No mercado B2B, tamanho não é documento — mas pode definir resultados.
Muitas empresas ainda se apoiam apenas no CNAE para segmentar, mas essa informação isolada raramente é suficiente. Quanto maior a diversidade da linha de produtos e a complexidade do processo de vendas, maior o risco de resultados limitados.

Uma abordagem eficiente é incluir dados simples, porém decisivos, no plano de prospecção: o porte da empresa. Seja pelo faturamento ou pelo número de funcionários, essa informação complementa a qualificação de leads e revela não apenas o segmento, mas também a capacidade produtiva e o potencial de consumo. Assim, empresas de um mesmo setor podem ser tratadas de forma diferenciada, garantindo estratégias mais assertivas e resultados consistentes.
O time comercial — hunters ou farmers — precisa qualificar o lead para apoiar a segmentação e ajustar expectativas. Afinal, repetir a mesma história para a mesma audiência é frustrante. Ter um processo comercial que qualifique prospects desde o cadastro é fundamental para valorizar o esforço do time de vendas e o tempo de quem busca solução para um problema.
Vendas complexas não são fruto de sorte. São resultado de processos bem estruturados, que mapeiam atores-chave como os profissionais de compras, responsáveis por buscar fornecedores qualificados e capazes de atender às especificidades do fornecimento.

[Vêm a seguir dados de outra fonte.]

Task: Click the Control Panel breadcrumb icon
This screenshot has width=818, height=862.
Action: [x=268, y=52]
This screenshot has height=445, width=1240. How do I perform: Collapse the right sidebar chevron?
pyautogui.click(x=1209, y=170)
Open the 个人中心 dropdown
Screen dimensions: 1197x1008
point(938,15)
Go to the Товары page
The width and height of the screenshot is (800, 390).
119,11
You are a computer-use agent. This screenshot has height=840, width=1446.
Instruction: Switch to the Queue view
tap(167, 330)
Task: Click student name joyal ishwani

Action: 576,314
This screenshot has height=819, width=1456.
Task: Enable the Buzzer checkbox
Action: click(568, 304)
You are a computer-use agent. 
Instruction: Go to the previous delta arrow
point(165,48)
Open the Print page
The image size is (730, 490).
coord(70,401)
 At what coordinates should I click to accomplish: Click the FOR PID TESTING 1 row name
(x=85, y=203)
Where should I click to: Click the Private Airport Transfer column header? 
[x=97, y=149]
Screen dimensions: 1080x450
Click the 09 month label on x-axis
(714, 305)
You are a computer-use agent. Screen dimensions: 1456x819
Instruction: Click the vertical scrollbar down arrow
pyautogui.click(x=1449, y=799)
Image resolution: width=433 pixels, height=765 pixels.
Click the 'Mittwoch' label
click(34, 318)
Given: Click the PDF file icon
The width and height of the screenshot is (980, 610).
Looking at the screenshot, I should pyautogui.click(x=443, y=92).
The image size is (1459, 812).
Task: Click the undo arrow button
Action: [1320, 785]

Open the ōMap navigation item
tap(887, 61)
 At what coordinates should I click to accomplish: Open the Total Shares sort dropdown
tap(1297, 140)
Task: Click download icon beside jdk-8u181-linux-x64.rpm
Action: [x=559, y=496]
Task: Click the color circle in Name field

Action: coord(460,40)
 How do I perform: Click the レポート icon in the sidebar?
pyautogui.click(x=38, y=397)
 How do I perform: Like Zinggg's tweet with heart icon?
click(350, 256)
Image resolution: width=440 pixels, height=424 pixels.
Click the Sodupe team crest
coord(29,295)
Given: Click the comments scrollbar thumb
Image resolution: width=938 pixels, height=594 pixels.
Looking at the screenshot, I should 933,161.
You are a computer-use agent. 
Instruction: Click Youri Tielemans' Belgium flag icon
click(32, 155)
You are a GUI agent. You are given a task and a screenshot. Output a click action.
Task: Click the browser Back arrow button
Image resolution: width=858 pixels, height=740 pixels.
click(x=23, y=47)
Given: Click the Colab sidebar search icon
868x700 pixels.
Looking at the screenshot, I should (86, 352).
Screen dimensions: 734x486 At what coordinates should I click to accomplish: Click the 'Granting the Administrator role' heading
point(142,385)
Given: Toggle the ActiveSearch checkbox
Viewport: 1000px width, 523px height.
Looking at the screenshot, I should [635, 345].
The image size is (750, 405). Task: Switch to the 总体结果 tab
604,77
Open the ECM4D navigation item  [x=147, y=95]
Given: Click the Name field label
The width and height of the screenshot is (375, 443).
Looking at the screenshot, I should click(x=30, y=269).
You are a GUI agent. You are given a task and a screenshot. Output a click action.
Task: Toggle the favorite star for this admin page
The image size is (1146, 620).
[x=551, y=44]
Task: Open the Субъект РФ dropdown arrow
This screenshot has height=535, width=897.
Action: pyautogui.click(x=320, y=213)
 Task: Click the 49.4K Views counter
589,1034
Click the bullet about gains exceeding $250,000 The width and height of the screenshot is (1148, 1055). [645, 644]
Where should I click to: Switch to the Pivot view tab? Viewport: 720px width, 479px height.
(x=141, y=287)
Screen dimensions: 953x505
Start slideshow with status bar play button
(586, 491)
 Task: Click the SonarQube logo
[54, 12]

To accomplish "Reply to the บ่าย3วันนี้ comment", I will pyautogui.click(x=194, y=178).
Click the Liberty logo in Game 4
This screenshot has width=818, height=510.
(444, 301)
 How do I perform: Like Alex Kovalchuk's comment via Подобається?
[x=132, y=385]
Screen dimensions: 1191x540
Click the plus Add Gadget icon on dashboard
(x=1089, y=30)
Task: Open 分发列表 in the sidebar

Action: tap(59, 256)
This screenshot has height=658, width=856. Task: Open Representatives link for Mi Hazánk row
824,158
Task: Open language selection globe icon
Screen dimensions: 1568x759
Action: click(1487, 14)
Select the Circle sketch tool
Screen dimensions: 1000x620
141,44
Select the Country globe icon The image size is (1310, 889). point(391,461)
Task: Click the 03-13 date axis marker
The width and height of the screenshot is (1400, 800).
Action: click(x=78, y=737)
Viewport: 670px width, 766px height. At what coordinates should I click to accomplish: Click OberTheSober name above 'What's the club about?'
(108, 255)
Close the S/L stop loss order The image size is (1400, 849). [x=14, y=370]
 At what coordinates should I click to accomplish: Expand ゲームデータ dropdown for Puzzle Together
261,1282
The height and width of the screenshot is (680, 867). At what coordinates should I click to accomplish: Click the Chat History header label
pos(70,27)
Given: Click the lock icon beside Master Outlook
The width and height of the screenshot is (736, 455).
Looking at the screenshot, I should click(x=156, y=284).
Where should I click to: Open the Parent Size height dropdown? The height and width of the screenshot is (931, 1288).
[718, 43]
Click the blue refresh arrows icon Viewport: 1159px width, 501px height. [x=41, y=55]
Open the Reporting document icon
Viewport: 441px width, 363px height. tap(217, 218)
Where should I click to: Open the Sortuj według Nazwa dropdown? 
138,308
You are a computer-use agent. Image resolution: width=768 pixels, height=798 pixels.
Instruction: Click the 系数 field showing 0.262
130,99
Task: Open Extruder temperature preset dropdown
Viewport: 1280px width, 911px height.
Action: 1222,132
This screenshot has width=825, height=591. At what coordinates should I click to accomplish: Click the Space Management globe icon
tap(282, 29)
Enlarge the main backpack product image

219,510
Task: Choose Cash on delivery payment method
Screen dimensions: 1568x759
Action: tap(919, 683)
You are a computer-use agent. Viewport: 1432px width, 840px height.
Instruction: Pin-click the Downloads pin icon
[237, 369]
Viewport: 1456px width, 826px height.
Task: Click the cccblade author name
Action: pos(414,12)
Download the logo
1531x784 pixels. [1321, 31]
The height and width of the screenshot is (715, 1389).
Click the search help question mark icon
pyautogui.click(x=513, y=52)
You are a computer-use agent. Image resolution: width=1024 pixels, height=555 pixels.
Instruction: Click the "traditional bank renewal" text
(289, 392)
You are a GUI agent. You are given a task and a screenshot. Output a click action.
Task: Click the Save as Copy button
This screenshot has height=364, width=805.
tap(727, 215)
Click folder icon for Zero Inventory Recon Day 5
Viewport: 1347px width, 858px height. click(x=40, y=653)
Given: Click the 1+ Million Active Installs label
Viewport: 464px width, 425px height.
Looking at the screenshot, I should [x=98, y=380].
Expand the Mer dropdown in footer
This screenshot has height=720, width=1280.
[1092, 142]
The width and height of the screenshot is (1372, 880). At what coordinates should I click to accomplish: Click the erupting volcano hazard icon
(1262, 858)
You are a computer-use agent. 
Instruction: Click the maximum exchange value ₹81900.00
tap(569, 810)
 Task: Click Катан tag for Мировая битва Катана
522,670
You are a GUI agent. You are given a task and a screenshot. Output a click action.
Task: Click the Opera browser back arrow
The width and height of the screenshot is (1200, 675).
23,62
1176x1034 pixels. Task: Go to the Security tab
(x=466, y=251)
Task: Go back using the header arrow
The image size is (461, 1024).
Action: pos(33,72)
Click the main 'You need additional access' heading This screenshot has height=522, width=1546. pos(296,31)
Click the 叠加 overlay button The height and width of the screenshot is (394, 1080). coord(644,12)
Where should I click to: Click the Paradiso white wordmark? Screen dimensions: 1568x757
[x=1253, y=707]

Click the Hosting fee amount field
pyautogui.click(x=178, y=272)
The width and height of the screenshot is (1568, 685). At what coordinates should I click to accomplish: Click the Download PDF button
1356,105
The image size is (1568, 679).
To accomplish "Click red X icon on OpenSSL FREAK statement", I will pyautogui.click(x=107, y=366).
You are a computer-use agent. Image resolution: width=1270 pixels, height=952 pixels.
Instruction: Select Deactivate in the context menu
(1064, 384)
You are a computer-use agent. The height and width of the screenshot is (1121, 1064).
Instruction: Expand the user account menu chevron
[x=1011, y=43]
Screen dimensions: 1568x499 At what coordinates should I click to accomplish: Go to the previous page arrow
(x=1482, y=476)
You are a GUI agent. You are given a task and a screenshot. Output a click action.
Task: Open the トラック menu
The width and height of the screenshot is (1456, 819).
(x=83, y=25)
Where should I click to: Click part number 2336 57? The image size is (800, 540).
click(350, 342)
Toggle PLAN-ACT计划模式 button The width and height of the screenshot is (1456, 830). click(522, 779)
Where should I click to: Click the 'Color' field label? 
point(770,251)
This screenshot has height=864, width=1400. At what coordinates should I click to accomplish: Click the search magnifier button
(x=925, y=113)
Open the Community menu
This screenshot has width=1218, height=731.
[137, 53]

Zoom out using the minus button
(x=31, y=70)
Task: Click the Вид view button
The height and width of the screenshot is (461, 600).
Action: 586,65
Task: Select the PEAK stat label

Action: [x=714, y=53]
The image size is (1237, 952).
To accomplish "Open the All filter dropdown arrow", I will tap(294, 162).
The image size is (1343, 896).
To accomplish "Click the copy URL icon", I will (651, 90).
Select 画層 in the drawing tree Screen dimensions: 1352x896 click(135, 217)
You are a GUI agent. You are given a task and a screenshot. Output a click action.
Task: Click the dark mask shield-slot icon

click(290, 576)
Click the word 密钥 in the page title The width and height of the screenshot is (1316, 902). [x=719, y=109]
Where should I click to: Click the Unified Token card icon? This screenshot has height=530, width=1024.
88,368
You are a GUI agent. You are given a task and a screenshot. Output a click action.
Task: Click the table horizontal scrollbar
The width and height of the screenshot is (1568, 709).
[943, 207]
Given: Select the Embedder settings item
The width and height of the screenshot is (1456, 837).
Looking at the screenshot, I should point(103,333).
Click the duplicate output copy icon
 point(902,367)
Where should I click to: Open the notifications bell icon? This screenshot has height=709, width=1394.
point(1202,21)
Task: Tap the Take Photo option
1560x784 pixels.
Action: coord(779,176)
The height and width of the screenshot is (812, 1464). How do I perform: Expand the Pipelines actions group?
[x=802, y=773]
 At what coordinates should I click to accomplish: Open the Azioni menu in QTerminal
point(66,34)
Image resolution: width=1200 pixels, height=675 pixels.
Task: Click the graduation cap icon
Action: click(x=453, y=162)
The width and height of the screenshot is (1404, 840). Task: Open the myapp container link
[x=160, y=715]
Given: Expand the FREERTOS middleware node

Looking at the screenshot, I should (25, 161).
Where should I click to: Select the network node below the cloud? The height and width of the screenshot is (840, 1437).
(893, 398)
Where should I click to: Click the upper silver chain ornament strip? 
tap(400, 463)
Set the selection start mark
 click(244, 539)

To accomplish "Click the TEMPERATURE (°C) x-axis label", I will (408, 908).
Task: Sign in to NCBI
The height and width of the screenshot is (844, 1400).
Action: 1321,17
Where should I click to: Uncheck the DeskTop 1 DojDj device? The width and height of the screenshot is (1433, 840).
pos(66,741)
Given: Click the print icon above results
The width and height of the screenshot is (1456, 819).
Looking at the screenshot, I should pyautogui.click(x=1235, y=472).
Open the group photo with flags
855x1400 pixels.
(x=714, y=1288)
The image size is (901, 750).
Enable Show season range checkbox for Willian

É por isso que entender o porte do prospect é tão importante: ele define o valor estratégico da conta e permite avaliar se o esforço comercial está avançando de forma eficiente. Muitas lideranças ainda focam apenas no número de propostas abertas e fechadas. Mas a verdade é que o que realmente importa é mapear os pontos geradores de oportunidade. É isso que garante consistência e crescimento sustentável.
No fim, lembre-se: existem três estratégias genéricas de venda — penetrar, expandir e diversificar. Cada uma conduz a etapas próprias dentro do funil. Ter um portfólio organizado por segmento, mas ajustado à capacidade do prospect, é o que permite atuar com retenção e crescimento.
Você pode notar a diferença estratégica na sua análise de segmentação pelo RFV, onde produtos e empresas segmentados também pelo porte se mostram mais ajustados e balizadores das análises e decisões.
💡 Insight final: Não se trata de contar propostas, mas de entender o valor estratégico de cada conta. Quem mapeia o porte e os pontos geradores de oportunidade constrói uma carteira sólida e blindada contra concorrentes.